Put every line of the listing below, from the line containing "Open the help question mark icon" down through the line containing "will [221, 165].", into a numbered list, leaving out any blank lines.

.....

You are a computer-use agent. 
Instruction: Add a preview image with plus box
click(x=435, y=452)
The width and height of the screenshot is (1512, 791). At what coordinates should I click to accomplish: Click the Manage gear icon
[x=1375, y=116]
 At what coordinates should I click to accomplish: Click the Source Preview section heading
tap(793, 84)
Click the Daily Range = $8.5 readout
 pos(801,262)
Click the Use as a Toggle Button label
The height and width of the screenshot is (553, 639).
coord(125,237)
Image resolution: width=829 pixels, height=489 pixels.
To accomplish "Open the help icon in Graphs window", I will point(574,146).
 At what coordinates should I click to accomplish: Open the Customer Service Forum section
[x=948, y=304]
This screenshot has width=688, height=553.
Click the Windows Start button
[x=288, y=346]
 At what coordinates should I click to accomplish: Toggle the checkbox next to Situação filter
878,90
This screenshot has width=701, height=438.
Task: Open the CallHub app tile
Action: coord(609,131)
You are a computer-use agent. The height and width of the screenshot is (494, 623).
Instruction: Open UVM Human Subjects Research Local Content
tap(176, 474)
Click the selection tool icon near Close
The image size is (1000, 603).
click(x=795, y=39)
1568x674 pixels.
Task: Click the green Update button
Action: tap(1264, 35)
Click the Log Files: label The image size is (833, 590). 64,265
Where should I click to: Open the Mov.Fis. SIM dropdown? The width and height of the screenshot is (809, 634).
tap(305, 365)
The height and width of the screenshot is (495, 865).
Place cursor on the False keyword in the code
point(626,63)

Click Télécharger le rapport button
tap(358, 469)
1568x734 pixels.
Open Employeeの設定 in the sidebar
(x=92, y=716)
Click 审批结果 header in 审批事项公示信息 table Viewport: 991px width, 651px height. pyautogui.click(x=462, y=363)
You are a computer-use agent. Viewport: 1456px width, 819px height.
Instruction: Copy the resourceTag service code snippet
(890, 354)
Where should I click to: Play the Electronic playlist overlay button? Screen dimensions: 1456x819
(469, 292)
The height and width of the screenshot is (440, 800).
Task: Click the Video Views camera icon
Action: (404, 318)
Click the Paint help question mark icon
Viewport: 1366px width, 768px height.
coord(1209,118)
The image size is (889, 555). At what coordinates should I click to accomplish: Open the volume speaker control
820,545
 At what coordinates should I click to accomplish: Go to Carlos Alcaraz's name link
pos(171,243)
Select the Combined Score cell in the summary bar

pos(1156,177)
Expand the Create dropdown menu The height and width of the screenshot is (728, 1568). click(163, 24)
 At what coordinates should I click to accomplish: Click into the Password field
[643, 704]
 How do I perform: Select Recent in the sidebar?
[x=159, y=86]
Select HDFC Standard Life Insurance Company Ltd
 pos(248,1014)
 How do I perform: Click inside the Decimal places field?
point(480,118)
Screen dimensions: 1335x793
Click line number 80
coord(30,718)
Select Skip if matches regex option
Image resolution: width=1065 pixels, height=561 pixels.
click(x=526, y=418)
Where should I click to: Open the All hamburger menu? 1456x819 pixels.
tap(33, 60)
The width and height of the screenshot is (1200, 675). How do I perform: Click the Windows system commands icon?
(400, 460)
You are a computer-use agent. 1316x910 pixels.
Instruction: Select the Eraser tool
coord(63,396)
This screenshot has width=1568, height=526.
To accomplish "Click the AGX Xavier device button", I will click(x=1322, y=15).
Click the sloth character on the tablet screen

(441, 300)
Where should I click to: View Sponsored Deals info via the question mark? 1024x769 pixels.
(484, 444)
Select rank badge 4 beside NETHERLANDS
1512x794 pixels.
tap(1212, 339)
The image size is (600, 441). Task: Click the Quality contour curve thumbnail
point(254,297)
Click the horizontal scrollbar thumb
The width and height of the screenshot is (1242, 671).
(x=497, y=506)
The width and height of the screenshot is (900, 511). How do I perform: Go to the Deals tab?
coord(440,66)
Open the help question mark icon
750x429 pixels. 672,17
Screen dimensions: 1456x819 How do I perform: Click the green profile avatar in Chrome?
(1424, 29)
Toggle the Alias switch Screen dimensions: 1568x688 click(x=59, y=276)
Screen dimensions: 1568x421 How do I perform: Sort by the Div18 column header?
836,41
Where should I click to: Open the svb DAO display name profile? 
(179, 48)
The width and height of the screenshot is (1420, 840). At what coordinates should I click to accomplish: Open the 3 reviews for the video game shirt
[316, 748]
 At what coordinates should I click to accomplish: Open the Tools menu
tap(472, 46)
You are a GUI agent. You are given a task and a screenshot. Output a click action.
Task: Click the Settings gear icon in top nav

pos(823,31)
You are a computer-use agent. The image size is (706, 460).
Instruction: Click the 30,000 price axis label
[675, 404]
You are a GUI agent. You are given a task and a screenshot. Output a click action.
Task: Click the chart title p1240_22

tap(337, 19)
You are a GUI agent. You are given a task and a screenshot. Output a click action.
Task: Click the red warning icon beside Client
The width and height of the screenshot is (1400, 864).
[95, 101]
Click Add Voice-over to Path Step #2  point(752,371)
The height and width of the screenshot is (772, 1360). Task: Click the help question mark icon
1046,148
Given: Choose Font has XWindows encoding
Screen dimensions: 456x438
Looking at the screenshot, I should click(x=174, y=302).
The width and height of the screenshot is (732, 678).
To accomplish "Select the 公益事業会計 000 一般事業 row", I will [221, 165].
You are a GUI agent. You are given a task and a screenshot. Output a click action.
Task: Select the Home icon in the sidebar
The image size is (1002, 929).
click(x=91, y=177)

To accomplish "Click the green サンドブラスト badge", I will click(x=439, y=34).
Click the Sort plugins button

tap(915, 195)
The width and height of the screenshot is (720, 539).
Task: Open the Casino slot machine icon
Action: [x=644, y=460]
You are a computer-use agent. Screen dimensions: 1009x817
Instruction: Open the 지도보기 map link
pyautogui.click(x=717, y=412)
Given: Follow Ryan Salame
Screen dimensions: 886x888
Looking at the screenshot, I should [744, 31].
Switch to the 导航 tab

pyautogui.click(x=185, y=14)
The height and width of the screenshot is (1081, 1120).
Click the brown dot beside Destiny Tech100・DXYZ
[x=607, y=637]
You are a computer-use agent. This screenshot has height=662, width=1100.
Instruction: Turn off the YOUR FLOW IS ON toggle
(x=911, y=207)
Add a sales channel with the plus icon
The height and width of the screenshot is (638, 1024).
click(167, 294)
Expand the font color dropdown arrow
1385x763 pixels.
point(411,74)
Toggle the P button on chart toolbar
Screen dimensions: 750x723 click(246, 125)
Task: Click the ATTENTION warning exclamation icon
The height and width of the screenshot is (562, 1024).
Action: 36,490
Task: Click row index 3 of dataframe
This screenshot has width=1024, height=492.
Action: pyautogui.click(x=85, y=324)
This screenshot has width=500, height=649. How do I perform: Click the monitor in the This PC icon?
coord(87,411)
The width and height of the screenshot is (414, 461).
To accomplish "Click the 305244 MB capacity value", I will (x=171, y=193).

.....

Finished exercise
1. Open the help question mark icon
2. 750x429 pixels. 672,17
3. Screen dimensions: 1456x819 How do I perform: Click the green profile avatar in Chrome?
4. (1424, 29)
5. Toggle the Alias switch Screen dimensions: 1568x688 click(x=59, y=276)
6. Screen dimensions: 1568x421 How do I perform: Sort by the Div18 column header?
7. 836,41
8. Where should I click to: Open the svb DAO display name profile? 
9. (179, 48)
10. The width and height of the screenshot is (1420, 840). At what coordinates should I click to accomplish: Open the 3 reviews for the video game shirt
11. [316, 748]
12.  At what coordinates should I click to accomplish: Open the Tools menu
13. tap(472, 46)
14. You are a GUI agent. You are given a task and a screenshot. Output a click action.
15. Task: Click the Settings gear icon in top nav
16. pos(823,31)
17. You are a computer-use agent. The image size is (706, 460).
18. Instruction: Click the 30,000 price axis label
19. [675, 404]
20. You are a GUI agent. You are given a task and a screenshot. Output a click action.
21. Task: Click the chart title p1240_22
22. tap(337, 19)
23. You are a GUI agent. You are given a task and a screenshot. Output a click action.
24. Task: Click the red warning icon beside Client
25. The width and height of the screenshot is (1400, 864).
26. [95, 101]
27. Click Add Voice-over to Path Step #2  point(752,371)
28. The height and width of the screenshot is (772, 1360). Task: Click the help question mark icon
29. 1046,148
30. Given: Choose Font has XWindows encoding
31. Screen dimensions: 456x438
32. Looking at the screenshot, I should click(x=174, y=302).
33. The width and height of the screenshot is (732, 678).
34. To accomplish "Select the 公益事業会計 000 一般事業 row", I will [221, 165].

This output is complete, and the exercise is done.